[Stored items]
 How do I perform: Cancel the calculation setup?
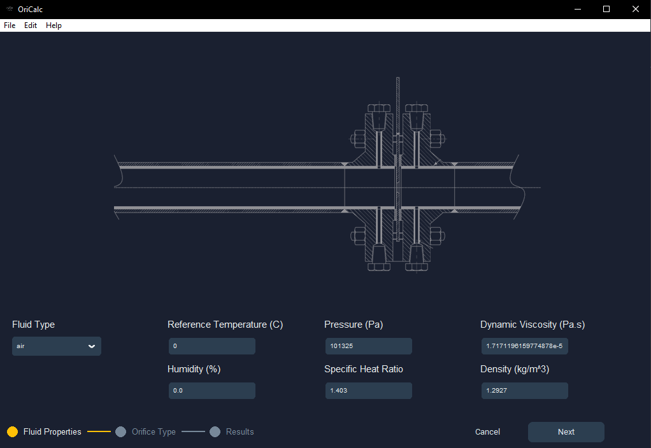487,431
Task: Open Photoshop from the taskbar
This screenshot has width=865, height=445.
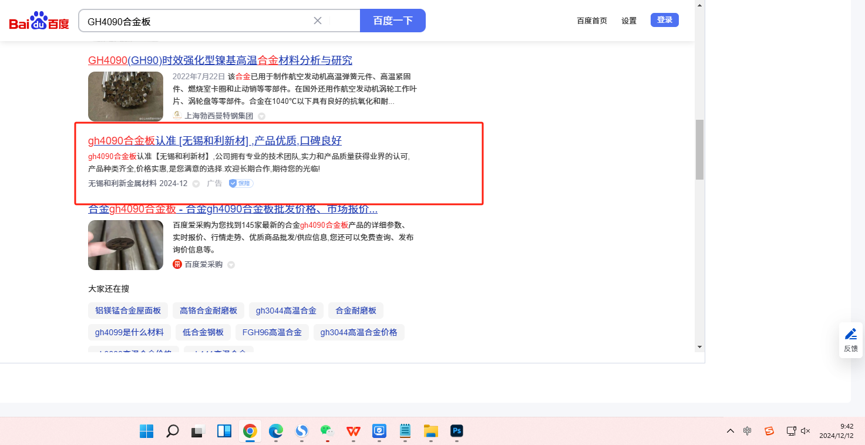Action: pyautogui.click(x=457, y=431)
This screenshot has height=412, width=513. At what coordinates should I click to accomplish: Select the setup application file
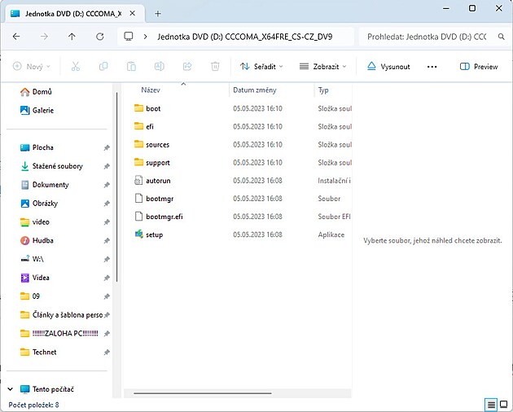click(154, 234)
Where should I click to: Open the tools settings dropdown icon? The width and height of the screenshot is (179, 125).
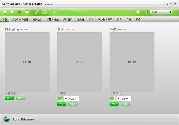pyautogui.click(x=55, y=12)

WHAT YOU HAVE TO DO - Could you repeat exactly the lines from the one containing "Where should I" to the last line of the records, both included, and leave out every picture?

ANSWER SPACE -
Where should I click to: Open the tools settings dropdown icon? The width and height of the screenshot is (179, 125).
pyautogui.click(x=55, y=12)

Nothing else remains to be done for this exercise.